▶ **Requirement**
For the records that follow, give the number of lines containing the word "question", with no added text.

▶ **Provided information**
---*---

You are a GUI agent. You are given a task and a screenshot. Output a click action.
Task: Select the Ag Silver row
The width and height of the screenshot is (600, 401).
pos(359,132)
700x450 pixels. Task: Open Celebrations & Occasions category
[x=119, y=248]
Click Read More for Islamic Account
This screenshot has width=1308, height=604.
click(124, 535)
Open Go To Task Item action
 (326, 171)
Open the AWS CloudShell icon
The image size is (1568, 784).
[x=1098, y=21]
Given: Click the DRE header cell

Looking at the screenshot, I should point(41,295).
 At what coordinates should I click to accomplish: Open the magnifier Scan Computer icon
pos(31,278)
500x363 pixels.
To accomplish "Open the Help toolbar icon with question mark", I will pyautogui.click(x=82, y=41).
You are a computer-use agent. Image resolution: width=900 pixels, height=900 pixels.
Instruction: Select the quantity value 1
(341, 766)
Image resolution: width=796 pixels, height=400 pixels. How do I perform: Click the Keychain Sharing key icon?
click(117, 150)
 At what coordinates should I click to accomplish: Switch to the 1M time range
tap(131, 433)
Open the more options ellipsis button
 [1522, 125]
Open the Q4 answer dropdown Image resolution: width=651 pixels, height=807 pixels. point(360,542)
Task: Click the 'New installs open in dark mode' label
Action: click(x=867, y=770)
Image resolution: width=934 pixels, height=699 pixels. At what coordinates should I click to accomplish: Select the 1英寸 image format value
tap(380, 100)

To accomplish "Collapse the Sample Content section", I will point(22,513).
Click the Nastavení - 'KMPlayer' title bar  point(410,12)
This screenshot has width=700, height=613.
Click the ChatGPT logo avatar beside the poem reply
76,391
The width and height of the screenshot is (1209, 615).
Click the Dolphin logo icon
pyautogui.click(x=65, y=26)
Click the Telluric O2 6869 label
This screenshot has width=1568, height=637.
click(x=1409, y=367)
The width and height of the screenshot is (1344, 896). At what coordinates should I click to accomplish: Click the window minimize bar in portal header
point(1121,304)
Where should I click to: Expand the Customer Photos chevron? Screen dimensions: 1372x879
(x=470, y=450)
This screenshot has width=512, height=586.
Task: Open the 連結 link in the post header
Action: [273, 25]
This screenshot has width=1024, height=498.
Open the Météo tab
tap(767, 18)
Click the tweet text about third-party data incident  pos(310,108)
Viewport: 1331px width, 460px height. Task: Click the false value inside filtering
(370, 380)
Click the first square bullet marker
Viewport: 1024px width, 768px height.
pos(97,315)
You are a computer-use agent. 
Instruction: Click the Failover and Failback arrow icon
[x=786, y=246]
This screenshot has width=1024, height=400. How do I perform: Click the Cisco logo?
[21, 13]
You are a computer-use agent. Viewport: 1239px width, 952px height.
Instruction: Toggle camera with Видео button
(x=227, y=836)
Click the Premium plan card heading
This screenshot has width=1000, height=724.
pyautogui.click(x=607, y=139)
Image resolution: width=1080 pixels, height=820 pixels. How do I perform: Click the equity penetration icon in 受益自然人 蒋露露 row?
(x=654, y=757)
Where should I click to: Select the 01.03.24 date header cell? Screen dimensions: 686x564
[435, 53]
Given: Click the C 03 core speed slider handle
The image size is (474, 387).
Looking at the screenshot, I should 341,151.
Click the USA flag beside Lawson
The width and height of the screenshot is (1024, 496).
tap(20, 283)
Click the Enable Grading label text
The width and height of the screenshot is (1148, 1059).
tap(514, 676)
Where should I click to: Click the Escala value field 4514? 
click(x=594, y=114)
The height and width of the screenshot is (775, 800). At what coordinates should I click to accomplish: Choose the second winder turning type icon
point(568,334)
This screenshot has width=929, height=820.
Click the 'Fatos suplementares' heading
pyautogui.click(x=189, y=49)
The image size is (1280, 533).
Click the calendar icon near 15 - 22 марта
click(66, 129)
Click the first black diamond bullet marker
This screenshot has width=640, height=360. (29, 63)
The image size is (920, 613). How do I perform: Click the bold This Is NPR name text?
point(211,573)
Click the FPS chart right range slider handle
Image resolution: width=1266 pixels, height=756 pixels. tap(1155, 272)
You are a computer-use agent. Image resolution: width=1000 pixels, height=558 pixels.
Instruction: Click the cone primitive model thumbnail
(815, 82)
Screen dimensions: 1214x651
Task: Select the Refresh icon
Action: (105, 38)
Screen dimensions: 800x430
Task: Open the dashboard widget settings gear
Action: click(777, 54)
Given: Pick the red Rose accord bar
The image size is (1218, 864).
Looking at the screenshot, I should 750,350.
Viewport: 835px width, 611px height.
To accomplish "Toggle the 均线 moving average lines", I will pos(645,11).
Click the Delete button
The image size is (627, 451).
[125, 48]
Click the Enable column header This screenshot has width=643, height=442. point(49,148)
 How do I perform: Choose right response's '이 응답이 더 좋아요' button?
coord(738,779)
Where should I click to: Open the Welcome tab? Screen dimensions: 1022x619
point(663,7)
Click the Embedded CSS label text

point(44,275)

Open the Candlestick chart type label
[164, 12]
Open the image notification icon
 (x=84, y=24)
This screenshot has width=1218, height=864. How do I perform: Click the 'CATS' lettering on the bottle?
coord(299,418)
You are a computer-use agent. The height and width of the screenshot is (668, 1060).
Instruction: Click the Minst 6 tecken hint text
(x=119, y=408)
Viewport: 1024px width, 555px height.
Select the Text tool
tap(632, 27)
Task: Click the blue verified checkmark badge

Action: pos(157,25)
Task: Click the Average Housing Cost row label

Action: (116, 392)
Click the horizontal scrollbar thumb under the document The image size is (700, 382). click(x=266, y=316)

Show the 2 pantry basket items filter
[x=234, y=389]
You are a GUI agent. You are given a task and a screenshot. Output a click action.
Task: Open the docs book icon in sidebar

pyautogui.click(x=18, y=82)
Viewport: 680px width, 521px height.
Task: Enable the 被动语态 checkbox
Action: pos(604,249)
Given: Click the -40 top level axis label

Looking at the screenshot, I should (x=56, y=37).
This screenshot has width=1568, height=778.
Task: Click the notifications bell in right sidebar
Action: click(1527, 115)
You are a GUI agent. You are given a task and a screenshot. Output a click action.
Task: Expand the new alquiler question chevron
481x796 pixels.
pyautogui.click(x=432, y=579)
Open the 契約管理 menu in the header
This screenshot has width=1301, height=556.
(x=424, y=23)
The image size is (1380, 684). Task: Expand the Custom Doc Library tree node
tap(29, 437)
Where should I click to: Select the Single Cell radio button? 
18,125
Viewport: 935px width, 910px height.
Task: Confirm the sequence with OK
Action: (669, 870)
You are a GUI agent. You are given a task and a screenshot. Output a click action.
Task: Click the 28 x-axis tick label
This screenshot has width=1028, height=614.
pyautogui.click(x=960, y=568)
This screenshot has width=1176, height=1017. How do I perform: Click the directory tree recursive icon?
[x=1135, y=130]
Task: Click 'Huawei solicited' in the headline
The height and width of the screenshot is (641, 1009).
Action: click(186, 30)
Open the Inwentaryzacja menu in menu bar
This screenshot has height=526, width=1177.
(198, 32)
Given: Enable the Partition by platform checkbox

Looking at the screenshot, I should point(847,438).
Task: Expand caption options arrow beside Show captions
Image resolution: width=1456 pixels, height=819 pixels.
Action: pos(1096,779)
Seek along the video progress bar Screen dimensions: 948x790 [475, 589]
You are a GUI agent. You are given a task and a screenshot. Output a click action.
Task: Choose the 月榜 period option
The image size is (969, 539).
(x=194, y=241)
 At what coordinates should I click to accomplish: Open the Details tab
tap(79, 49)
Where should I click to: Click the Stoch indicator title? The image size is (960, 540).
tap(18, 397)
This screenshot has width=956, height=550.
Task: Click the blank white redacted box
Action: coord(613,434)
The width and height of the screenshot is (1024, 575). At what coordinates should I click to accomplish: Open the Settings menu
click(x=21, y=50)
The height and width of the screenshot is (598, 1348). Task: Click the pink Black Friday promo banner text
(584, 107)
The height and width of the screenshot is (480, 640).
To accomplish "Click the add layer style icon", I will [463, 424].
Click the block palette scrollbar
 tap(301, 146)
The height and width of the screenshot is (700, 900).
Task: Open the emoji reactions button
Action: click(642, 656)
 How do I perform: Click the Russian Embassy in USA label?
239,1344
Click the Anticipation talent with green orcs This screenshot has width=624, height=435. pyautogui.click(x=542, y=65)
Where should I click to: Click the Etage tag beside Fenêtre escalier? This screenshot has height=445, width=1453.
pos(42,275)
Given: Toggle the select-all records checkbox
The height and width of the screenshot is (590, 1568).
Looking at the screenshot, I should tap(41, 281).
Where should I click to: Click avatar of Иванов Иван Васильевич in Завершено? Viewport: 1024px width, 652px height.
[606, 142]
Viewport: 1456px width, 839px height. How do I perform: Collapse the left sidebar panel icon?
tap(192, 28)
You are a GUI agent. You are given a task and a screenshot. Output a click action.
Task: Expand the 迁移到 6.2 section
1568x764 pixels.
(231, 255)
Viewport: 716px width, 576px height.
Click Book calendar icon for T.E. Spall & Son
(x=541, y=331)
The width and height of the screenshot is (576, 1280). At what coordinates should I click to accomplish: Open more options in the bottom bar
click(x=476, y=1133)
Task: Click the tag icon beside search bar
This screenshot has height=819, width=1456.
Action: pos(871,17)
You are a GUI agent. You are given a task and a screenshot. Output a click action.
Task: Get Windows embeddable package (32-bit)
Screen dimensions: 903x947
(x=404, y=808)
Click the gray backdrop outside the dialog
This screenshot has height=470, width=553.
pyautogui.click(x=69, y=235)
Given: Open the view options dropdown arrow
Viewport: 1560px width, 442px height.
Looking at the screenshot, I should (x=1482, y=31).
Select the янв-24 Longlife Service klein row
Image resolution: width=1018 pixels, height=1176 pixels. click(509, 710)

---*---

▶ **Solution to this exercise**
2